O presidente dos EUA, Donald Trump, afirmou, nesta segunda-feira (2), que projetou a guerra no Irã para durar entre quatro e cinco semanas, mas afirmou que o país tem capacidade para "ir muito além disso". Assim como em entrevistas concedidas previamente, ele disse que o curso dos ataques está adiantado. "Mas, seja qual for o tempo, está tudo bem, custe o que custar", disse o republicano.
Esta é a primeira aparição pública de Trump desde o início dos ataques no Irã, que começou na madrugada do último sábado (28). Até agora, ele tinha aparecido apenas em vídeos gravados divulgados nas redes sociais.
Nos últimos dias, ele esteve em sua residência em Mar-A-Lago, na Flórida, e deu curtas entrevistas a jornais e TVs por telefone. Ao todo, ele falou com dez veículos, lista que inclui CNN, New York Post, Fox News, Daily Mail, The Atlantic, NBC, ABC e Telegraph. Tradicionalmente o republicando não costuma dar tantas entrevistas em sequência.

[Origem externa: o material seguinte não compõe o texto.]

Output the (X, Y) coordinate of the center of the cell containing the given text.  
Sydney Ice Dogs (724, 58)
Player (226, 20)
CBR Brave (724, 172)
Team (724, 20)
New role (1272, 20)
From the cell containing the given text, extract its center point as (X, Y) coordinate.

Antes do evento na Casa Branca, ele afirmou à CNN que a maior onda de ataques "ainda está por vir" e disse que os EUA estão dando uma "surra" no Irã. "Eu acho que está indo muito bem. É algo muito poderoso e nós temos os melhores militares do mundo e estamos usando eles."

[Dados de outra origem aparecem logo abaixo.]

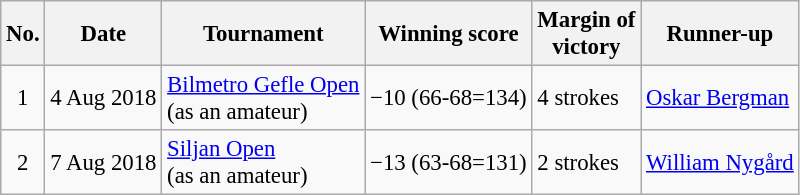
2 strokes (586, 162)
Bilmetro Gefle Open(as an amateur) (264, 98)
7 Aug 2018 (104, 162)
Tournament (264, 34)
2 (23, 162)
4 Aug 2018 (104, 98)
−13 (63-68=131) (448, 162)
Winning score (448, 34)
−10 (66-68=134) (448, 98)
1 (23, 98)
Date (104, 34)
Siljan Open(as an amateur) (264, 162)
Margin ofvictory (586, 34)
William Nygård (720, 162)
4 strokes (586, 98)
Runner-up (720, 34)
No. (23, 34)
Oskar Bergman (720, 98)
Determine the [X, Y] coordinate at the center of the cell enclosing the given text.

O presidente retornou a Washington no domingo a noite, mas não respondeu a questionamentos de jornalistas. A cerimônia em que o presidente participou homenageava veteranos que lutaram e morreram em guerras americanas no Vietnã e no Afeganistão —lá, ele também não respondeu a questionamentos.
Ele destacou quatro objetivos da guerra: destruir as capacidades de mísseis do Irã, "aniquilar" sua Marinha, impedir que o país desenvolva armas nucleares e garantir que o regime não possa continuar financiando aliados na região.

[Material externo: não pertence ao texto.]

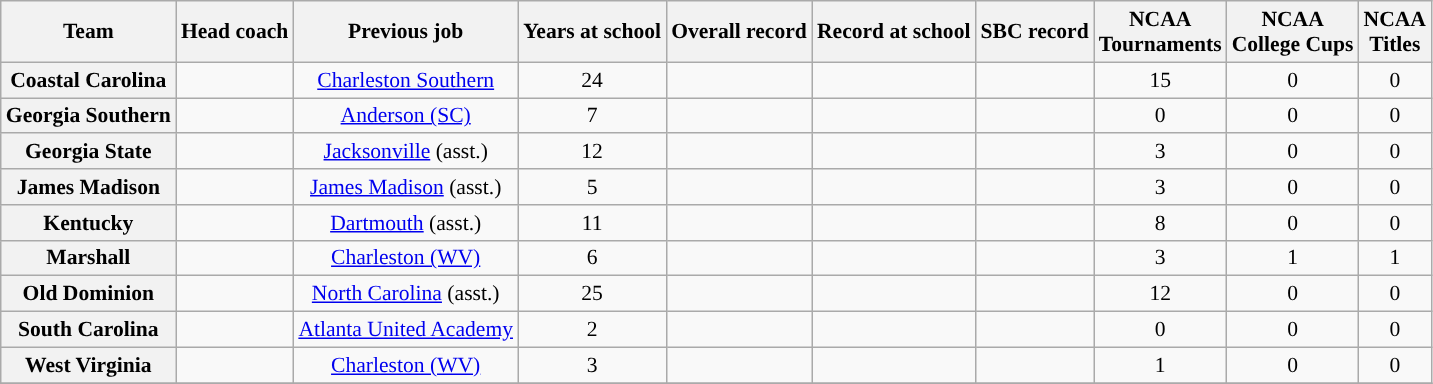
7 [592, 116]
James Madison (asst.) [406, 187]
Overall record [739, 32]
James Madison [88, 187]
Georgia Southern [88, 116]
Jacksonville (asst.) [406, 152]
NCAATournaments [1160, 32]
Anderson (SC) [406, 116]
2 [592, 330]
Head coach [234, 32]
Coastal Carolina [88, 80]
NCAACollege Cups [1293, 32]
South Carolina [88, 330]
25 [592, 294]
11 [592, 223]
24 [592, 80]
Kentucky [88, 223]
5 [592, 187]
Charleston Southern [406, 80]
15 [1160, 80]
NCAATitles [1395, 32]
Record at school [894, 32]
8 [1160, 223]
SBC record [1035, 32]
Dartmouth (asst.) [406, 223]
6 [592, 258]
Previous job [406, 32]
North Carolina (asst.) [406, 294]
West Virginia [88, 365]
Old Dominion [88, 294]
Atlanta United Academy [406, 330]
Marshall [88, 258]
Georgia State [88, 152]
Team [88, 32]
Years at school [592, 32]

Ainda sobre a guerra, ele afirmou que esta foi última e melhor chance de acabar com armas nucleares do regime. "Eles teriam mísseis para atacar nossa bela América", disse ele. As justificativas, como mostrou uma reportagem do The New York Times, são falsas ou não comprovadas.
Ao New York Post, ele disse que não descarta uso de tropas terrestres e alegou que o regime iraniano possuía mísseis capaz de atingir, além dos EUA, também a Europa. "Eles já tinham capacidade de atingir a Europa e nossas bases, tanto locais quanto no exterior."
O secretário do departamento de Defesa, Pete Hegseth afirmou que qualquer um que ameaçar o país vai ser morto. "Se vocês matarem americanos, se ameaçarem americanos em qualquer lugar da Terra, nós vamos caçá-los sem pedir desculpas e sem hesitação, e vamos matá-los", afirmou o americano.